Но ещё больше притягивала музыка.

От которой останавливается сердце.

– Она умерла?

– Спустя четыре дня в больнице. Старик, который был его Учителем, скончался там, на острове. В бреду он успел поведать отцу о сумасшествии, которое постигло Гая. И его самого. Гай освоил музыкальную грамоту в шесть лет – точнее, не освоил – создал свою собственную. Как и предполагалось. Не подвластную никаким придуманным гармониям. В полной кромешной тьме, не прерываемый ни единой посторонней нотой. Из звуков ему достались только шум волн, крики пролётных чаек и голос Учителя, но все они, в конце концов, уступили звукам, теснившимся в его голове. Он садился за рояль, он перебирал его внутренности, пытаясь понять устройство звука и механизм звукоизвлечения. После чего понял, что инструмент, созданный для воспроизведения чужих гармоний, не подходит для того, чтобы служить его собственной. Идеальной. Он попытался создать свой инструмент, подстроить его под себя. Переделать. Выпустить кишки. А когда понял, что не способен сыграть того, что теснит его сознание, на лучшем рояле из когда либо созданных…

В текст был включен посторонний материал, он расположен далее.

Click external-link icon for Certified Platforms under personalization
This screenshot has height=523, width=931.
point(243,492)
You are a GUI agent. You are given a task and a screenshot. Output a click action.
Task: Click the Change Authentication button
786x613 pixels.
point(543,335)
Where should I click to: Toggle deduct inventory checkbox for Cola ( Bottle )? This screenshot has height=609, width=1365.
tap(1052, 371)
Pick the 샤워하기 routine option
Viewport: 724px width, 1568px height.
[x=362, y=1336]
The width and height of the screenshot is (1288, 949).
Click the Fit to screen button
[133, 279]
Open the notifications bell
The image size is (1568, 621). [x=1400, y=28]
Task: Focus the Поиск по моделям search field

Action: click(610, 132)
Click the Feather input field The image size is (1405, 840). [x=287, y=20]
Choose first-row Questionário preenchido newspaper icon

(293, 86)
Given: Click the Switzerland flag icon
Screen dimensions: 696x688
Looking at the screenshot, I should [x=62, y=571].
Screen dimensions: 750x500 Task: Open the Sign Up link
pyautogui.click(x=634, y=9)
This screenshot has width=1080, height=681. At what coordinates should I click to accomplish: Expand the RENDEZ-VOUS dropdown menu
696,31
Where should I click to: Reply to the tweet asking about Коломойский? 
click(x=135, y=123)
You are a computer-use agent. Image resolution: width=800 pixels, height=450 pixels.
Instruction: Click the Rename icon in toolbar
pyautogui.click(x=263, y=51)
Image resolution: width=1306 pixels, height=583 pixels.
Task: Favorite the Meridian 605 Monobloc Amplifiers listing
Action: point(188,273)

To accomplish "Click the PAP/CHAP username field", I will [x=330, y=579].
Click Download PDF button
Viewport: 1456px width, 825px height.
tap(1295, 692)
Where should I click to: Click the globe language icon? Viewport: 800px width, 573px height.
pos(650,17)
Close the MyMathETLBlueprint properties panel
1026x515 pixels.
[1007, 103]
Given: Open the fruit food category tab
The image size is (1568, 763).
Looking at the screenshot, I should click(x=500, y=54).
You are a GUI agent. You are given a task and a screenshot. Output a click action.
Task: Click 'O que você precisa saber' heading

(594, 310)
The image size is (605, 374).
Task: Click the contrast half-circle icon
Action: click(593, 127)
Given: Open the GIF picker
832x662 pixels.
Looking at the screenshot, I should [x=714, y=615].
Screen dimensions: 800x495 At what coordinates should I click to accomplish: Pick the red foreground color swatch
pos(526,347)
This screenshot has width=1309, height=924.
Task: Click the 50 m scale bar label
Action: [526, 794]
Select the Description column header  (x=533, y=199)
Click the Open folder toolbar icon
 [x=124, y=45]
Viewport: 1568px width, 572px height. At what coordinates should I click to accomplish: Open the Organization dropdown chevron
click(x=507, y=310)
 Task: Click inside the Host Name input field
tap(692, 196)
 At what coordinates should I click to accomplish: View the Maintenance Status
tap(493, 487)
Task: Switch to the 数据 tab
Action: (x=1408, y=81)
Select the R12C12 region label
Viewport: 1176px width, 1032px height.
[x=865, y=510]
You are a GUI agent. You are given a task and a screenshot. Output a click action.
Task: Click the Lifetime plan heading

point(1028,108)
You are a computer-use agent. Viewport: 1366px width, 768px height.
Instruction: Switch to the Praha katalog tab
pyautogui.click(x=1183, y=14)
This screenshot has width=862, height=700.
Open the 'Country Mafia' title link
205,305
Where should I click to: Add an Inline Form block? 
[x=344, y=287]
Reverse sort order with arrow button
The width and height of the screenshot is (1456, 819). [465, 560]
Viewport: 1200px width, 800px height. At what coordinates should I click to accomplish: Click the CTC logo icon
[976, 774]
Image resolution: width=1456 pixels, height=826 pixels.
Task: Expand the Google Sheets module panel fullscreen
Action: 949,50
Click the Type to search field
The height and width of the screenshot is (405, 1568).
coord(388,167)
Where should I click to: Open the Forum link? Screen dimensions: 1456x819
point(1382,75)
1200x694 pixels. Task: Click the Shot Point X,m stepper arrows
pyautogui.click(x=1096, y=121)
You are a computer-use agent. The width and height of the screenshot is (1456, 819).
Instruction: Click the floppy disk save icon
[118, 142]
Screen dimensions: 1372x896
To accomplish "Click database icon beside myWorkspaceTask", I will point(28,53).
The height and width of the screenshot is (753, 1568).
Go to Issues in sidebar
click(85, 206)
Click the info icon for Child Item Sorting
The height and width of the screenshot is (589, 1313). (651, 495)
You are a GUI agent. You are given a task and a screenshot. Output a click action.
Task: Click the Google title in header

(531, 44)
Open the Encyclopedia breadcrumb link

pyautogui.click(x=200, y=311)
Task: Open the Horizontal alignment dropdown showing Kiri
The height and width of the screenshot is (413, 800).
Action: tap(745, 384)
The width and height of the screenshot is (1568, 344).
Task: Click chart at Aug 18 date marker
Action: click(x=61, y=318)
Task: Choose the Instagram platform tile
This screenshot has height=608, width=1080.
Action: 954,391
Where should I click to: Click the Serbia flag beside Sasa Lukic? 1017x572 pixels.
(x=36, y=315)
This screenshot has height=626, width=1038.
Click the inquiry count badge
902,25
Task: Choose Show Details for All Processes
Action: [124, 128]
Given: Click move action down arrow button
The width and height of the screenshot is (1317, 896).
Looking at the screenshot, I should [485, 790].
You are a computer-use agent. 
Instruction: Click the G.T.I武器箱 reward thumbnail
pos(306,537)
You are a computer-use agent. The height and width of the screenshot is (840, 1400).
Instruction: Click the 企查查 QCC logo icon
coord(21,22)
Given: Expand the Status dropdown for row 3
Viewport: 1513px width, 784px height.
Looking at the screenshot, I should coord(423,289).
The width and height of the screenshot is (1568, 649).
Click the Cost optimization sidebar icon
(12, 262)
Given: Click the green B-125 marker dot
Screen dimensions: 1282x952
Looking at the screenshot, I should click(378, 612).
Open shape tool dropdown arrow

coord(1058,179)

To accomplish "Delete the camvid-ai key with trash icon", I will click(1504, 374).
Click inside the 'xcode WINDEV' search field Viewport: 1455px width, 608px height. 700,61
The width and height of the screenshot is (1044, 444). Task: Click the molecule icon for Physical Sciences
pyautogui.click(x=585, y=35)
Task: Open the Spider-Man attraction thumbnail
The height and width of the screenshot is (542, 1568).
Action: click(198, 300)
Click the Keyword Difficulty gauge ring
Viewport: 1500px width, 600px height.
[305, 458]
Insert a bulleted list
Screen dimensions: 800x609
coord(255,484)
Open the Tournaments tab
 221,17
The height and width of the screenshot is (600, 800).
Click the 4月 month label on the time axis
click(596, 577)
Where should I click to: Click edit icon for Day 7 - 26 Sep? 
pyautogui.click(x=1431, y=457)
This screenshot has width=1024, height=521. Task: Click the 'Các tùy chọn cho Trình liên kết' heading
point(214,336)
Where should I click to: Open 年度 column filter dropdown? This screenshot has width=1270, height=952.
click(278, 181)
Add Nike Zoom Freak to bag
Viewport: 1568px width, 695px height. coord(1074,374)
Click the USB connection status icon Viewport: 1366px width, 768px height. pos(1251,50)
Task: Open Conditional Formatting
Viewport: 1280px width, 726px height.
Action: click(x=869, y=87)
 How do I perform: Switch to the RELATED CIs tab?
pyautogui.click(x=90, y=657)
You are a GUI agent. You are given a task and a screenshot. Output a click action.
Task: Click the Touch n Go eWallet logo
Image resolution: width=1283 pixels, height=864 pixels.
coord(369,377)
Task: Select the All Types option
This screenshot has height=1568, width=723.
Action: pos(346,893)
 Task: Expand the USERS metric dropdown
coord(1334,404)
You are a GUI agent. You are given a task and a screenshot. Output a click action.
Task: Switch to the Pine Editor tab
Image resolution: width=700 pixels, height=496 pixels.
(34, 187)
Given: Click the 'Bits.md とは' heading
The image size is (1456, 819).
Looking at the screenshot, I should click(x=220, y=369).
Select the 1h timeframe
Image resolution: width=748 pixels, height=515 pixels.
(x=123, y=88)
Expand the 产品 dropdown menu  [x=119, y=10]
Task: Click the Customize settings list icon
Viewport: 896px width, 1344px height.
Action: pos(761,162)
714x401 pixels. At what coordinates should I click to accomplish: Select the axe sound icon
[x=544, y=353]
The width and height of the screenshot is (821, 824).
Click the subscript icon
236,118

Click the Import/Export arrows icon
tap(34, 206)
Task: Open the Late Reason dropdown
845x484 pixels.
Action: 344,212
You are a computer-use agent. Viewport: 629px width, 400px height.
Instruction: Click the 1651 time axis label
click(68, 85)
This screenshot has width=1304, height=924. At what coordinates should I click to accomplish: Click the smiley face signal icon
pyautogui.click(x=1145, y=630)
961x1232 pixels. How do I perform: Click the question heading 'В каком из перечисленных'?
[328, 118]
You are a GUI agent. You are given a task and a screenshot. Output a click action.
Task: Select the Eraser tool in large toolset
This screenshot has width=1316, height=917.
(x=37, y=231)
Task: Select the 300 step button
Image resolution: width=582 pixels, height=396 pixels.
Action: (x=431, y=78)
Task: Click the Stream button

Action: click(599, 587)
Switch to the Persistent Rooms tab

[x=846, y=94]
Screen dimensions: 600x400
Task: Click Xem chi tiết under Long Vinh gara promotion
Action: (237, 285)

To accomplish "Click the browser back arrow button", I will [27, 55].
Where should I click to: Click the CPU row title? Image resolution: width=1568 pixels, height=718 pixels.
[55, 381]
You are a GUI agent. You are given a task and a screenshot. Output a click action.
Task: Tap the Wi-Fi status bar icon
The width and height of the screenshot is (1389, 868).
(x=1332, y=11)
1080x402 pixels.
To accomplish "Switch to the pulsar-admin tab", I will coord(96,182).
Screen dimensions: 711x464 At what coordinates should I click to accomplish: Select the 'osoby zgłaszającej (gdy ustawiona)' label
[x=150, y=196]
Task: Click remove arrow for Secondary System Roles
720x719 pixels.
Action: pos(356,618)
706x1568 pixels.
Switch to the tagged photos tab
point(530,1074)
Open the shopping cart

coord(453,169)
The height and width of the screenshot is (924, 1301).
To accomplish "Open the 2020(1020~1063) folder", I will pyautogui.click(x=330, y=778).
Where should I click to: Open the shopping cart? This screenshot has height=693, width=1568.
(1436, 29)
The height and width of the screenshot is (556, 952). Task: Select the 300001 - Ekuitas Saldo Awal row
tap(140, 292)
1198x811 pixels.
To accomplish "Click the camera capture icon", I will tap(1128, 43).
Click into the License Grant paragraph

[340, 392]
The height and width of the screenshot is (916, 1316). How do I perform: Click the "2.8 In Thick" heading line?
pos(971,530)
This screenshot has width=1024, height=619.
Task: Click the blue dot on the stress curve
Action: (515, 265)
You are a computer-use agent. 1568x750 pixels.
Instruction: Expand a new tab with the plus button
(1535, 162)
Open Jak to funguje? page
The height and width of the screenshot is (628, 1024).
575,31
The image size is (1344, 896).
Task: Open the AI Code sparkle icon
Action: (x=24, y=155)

Дальше сбивчивый рассказ старика окончательно растворился в бульканье, и конец истории пришлось домысливать.

То ли Гай совершил суицид от заворота ума. То ли Гай сочинил нечто невообразимое, и Учитель, съехав с катушек, сжёг его вместе с его неземным инструментом.

Несколько минут мы сидели молча. Представленная мне головоломка состояла из откровенной фантазии и невыносимой правды. И, как обычно, мне предстояло отделить одно от другого.

С тех самых пор, как мы встретились, мой друг то и дело подбрасывал мне такие интеллектуальные тесты. «Чтобы твой мозжечок не заржавел», – смеясь, заявлял он всякий раз, когда голова ещё не кружилась от выпитого, а новые темы для разговора решительно не торопились объявиться. В последнее время он не баловал меня такими головоломками. Да и эту он не представил, как следует.

 

Я сидел, пытаясь припомнить все детали.

Первое, что мне предстояло сделать, это оценить историю с точки зрения рассказчика. Новый метод. Мой друг наверняка будет приятно удивлён.

– Тебе просто неоткуда знать эту историю, – сказал я, медленно выговаривая каждое слово, – если она, конечно, действительно произошла. Ни один из её участников не был заинтересован в том, чтобы её рассказывать. Мать умерла, отец… не думаю, что он, убитый горем, намного её пережил. Хотя… там был ещё слуга.